STRIKE
Radom, Poland, 2013-2015,​​​​​​​
Friday, 25th June 1976, workers of Radom, Poland, took to the streets in a protest against the communist authorities. It wasn’t an organized riot, the idea of “Solidarność” was not yet ripe, and no structures existed to lead enormous, spontaneous workers' protest. They didn’t arrange it. They just couldn’t bear another wave of humiliation. The price of meat was to rise by 69 %, and sugar by 100 %. But it wasn’t about the meat or the sugar after all. The idea was to manifest that they are humans. That they have dreams. They have aspirations. They want a just and free country. Without fear. Without lies in the television, electoral frauds, and delusions of success.

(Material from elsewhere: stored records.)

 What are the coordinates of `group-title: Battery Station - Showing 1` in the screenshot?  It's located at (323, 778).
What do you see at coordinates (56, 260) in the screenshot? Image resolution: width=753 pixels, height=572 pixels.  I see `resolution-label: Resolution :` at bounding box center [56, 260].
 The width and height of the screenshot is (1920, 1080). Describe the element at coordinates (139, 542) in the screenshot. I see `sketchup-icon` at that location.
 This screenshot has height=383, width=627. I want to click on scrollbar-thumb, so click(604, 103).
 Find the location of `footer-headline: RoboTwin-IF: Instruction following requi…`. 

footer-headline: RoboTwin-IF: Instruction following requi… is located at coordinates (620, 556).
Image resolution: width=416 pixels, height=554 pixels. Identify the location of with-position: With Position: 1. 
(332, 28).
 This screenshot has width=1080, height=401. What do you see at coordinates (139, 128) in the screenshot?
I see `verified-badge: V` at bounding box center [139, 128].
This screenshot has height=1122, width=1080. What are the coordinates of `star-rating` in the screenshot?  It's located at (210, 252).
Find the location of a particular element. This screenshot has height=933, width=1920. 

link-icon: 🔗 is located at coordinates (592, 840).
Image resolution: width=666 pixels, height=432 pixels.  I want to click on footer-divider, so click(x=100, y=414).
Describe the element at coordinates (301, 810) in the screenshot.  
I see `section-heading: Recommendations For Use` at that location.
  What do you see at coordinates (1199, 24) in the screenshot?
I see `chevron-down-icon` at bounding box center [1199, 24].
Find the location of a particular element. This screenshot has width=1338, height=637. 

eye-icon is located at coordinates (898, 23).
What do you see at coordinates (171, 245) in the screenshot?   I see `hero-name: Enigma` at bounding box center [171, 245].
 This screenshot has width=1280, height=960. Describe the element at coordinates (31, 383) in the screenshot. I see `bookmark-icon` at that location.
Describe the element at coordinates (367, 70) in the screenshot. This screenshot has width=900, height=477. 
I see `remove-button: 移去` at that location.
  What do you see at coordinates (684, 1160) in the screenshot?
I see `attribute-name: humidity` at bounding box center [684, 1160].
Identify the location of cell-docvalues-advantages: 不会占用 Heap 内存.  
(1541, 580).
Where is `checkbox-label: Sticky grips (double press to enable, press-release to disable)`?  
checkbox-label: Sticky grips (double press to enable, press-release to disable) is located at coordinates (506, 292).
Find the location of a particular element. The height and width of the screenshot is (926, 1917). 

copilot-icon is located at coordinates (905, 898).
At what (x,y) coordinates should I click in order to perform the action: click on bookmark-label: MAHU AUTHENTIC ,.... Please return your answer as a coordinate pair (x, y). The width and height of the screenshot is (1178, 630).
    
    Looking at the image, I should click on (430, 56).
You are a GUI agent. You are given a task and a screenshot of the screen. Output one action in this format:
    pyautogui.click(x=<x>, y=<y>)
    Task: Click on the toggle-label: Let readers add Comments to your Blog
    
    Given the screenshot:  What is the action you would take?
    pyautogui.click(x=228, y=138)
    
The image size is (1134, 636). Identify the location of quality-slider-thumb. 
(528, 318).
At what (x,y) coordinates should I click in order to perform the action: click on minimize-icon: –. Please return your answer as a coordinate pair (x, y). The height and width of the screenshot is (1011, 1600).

This is not a story about Radom’s events. This is about the people who went down in history. Some of them of their own free will, carried by the desire to show them, those communists, that they do not agree to such a life; others by accident, too young to understand what they’ve got themselves into or even against their will, bought during a street roundup. And it’s not about them as they were at that time but about how this one hot June day forty years ago had changed their lives. It’s not an easy tale. There’s a pain in it that has not yet passed. Pain that gave some strength but put others on a path from which there is no return. On a path of fear and resignation.
All of them, no matter if they had reached success in their lives or are still standing on the stairs a moment before the walk cycle, say that it was not the people who were punished the most. It was the town. The town who lived to see historical studies. But no one saw the story of these people as closely as we do.